Your individual case will have been assessed by the Multi-disciplinary team, but do get individual second opinions from oncologists and surgeons if you want, before you decide which path to take.

I am sure your medics are looking at your case with what they call ‘curable intent’, i.e. curable, so best of luck.

Cheers John.
User
Posted 17 Nov 2020 at 11:17
My other half had no doubts he wanted surgery. There were several reasons....firstly he wanted the main bad guy out of his body asap. Secondly he was aware that after RT in the first instance, a lot of,surgeons won't go in and perform surgery afterwards. Some do, it has to be said but a lot won't because of the mush left by the RT. It's more complicated I believe. Thirdly he wanted to know exactly what was there ( via the post op path). This turned out important to him because the MRI said it had spread to the seminals which concerned him greatly. Post op it was found the seminals were clear which was relief all round.

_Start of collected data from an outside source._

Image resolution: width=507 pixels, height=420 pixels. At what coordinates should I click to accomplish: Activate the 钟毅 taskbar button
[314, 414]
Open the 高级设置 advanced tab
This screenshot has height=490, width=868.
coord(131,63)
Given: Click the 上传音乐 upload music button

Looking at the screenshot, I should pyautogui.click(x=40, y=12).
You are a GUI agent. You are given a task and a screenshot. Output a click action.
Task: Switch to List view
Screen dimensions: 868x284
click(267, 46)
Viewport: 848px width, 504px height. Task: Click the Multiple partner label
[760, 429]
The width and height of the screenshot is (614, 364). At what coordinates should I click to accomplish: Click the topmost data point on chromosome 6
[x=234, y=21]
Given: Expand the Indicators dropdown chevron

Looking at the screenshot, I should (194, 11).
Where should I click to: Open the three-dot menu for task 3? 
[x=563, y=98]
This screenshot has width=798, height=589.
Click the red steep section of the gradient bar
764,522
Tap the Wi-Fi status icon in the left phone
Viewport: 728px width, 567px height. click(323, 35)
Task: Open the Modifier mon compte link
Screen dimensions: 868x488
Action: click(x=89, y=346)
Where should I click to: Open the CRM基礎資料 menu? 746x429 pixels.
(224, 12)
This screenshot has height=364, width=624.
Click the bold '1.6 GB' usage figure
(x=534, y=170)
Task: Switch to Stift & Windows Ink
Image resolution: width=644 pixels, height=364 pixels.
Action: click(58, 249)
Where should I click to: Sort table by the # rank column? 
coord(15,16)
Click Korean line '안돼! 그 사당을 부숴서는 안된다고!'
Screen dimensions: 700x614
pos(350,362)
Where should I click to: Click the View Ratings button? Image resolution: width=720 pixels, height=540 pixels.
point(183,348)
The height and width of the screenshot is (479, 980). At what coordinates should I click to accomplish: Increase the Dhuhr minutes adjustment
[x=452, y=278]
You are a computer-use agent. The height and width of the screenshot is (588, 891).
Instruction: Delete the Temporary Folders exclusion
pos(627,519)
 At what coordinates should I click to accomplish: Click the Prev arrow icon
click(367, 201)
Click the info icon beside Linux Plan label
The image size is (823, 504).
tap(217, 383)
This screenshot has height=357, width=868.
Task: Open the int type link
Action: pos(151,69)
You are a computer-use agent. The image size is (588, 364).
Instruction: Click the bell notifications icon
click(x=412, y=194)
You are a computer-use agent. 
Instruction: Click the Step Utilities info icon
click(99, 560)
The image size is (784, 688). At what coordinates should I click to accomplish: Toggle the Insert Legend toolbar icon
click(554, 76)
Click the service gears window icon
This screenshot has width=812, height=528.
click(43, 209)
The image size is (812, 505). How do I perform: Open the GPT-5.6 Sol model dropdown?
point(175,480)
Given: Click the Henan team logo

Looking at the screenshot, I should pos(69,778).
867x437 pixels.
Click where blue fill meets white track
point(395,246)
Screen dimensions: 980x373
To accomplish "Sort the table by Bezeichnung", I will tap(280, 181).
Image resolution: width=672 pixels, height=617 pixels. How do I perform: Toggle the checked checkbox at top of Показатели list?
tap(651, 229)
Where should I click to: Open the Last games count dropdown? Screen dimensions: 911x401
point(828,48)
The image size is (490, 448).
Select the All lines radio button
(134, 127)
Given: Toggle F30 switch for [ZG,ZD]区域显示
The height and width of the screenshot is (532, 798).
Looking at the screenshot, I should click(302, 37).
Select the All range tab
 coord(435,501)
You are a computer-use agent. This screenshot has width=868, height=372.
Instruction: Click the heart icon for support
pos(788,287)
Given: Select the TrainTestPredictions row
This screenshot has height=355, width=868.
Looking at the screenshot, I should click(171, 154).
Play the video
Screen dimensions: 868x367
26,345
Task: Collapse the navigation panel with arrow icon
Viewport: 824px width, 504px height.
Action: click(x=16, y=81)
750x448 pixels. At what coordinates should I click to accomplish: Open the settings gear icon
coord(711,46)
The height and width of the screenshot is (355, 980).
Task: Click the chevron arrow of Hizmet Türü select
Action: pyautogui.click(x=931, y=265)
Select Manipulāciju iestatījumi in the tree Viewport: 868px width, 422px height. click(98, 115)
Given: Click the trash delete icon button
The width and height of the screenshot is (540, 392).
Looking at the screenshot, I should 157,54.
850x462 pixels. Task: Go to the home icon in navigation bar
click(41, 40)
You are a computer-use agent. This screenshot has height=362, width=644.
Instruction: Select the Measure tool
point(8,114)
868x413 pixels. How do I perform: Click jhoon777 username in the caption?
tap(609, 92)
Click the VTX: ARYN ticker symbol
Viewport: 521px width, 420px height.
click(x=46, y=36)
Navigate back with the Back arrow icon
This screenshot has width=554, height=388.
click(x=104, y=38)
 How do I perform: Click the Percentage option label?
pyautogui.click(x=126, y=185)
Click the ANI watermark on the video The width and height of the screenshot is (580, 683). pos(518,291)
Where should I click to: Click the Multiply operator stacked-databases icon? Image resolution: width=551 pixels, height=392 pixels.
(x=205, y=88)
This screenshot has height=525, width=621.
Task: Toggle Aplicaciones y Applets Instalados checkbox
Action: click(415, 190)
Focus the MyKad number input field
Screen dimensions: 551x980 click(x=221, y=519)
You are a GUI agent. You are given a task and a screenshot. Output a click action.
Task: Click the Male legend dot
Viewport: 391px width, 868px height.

Our surgeon was highly recommend by the team at the hospital and we looked him up on the BAUS website. The majority of his work is with T3 and he does high volume ops so we went in with confidence. So check out your surgeon if you want to go down this route.

The lesion was small, it had just 5% on one side and 1% on the other. The 1% was a grade 1 but the 5% turned out to be a grade 4 though so we couldn't mess about.

Continence wise, he is pretty much there after 5 months. Down to one pad which he only really really needs walking the dogs. It's odd, he can garden, cut down trees, chop up logs all leak free but get them dogs out.....

It's a very personal decision and every man walks his own path. This is just our path. He has no regrets so far on having surgery. Hope this helps.